The importance of diversity.

Diversity increases the fidelity of inputs, at least with respect to knowledge aggregation.  One of the key strengths of the American system is that we have both distributed governance systems (capitalism, democracy) AND a diverse population.  In addition to the many benefits of importing hungry, bright talent, immigration offers the continuous injection of diverse points of view.   Diversity is just as critical to the efficacy of wisdom of crowd businesses online.  So how can we get diverse inputs?

Enter Google.

You have heard the stories about how a few thousand contributors account for the large percentage of edits on Wikipedia.  But the diversity of the inputs needn’t be measured on a byte-weighted basis.  The vast majority of Wikipedia’s 78.2MM U.S. monthly unique visitors arrive via search (Google in particular, I would guess).  The semi-random distribution of users [with respect to the user] to a particular Wikipedia page would tend to limit the risk of a particular bias [if the consumer disagrees with the content, he can simply make the change].  In fact, many of the best wisdom of crowd business are continuously reviewed by a stream of semi-randomly distributed “reviewers” thanks to Google.

Even if you have a small community of creators, if the vast majority of users find your site through third party search [and there are mechanisms for them to improve or challenge the content], you will go a long way to increasing the diversity of your inputs.

You may also want to track the inputs for a particular product by type to see how [and potentially remove] certain biases may impact the system.  In our UBL example, you may review the data from the perspective of all inputs, the best guess of military personell, by country based on IP address, etc.

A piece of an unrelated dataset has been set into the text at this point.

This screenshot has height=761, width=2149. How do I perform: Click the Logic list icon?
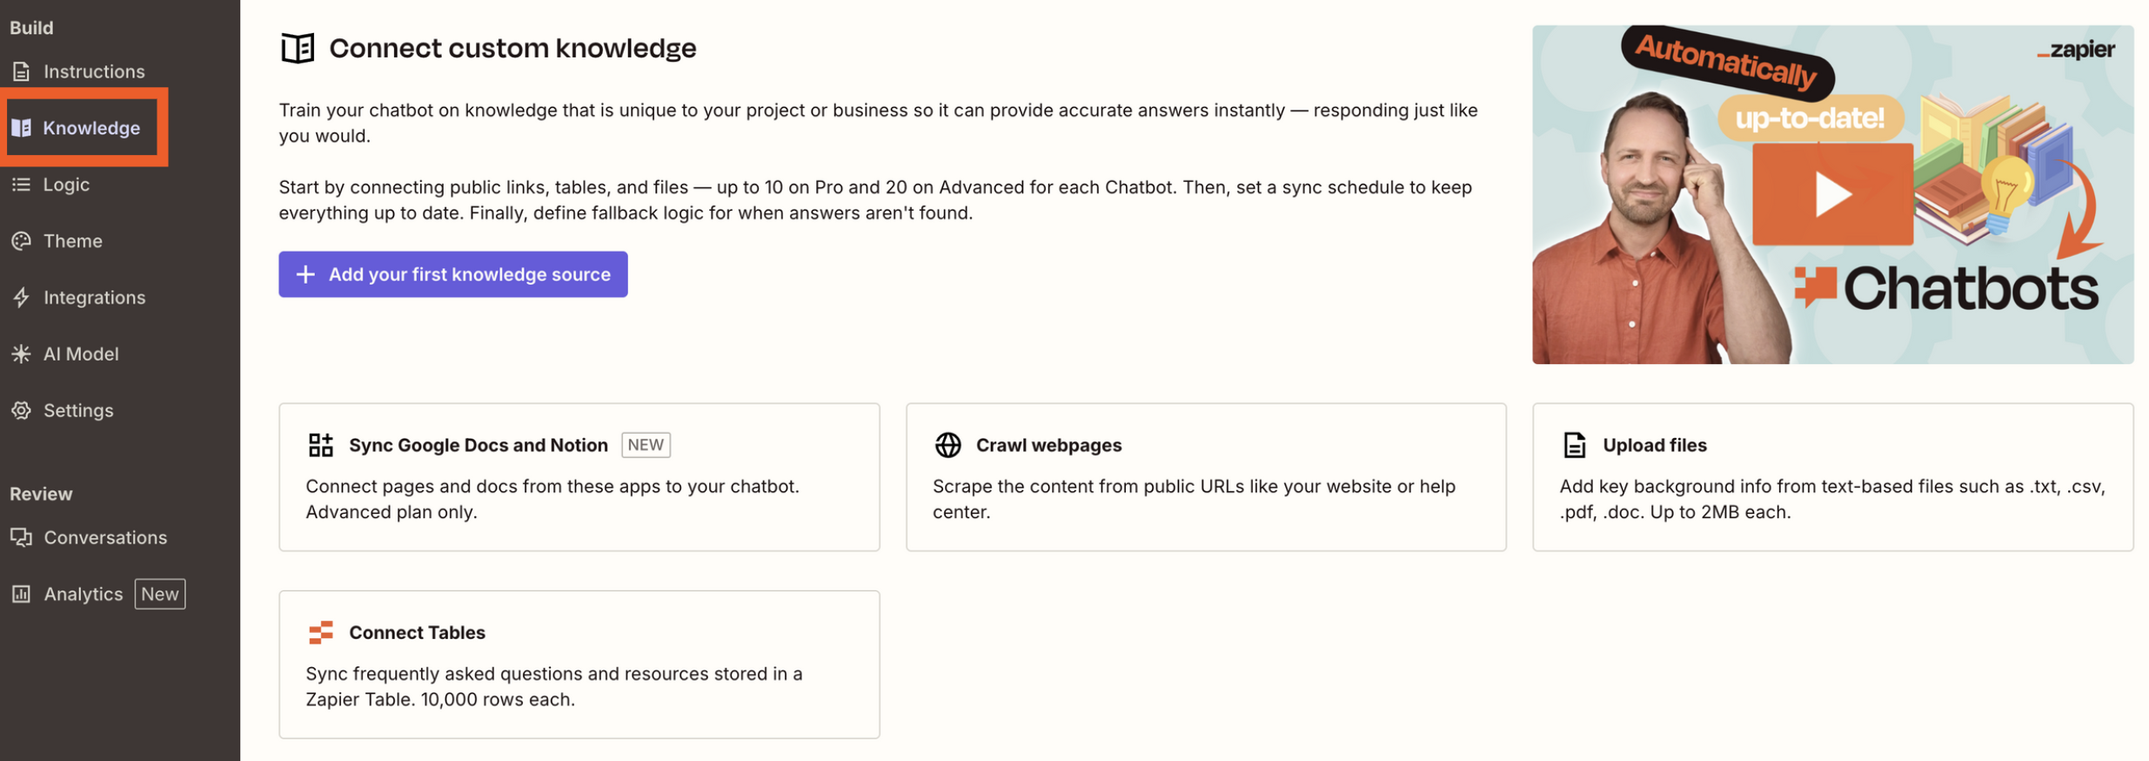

There is a fundamental tension between building great community products where people invite friends and building a product that aims to assemble diverse inputs to paint a collective picture.  Understanding that tension will go a long way to helping you build a better product.

Categories: ideas
Tagged: , , , , , , ,

8 responses so far ↓

  • Bindu Reddy // March 13, 2009 at 11:57 pm | Reply

    Thanks to Facebook, I found this blog entry :) IMO start-up growth will come from different sources based on which phase the start-up is in.

    For the early phases, start-ups tend to grow via word of mouth and maybe some coverage in a few blogs. To your point, I would also recommend that start-ups approach non-tech blogs and communities to get a good/diverse set of initial beta users. Early adopters tend to know other early adopters and so invites is a good way to get started.

    If the start-up succeeds in getting good engagement, later stage growth comes from Google/You Tube and Facebook. Of course, word of mouth will continue to be a strong driver of growth esp. if the core product is good and engaging.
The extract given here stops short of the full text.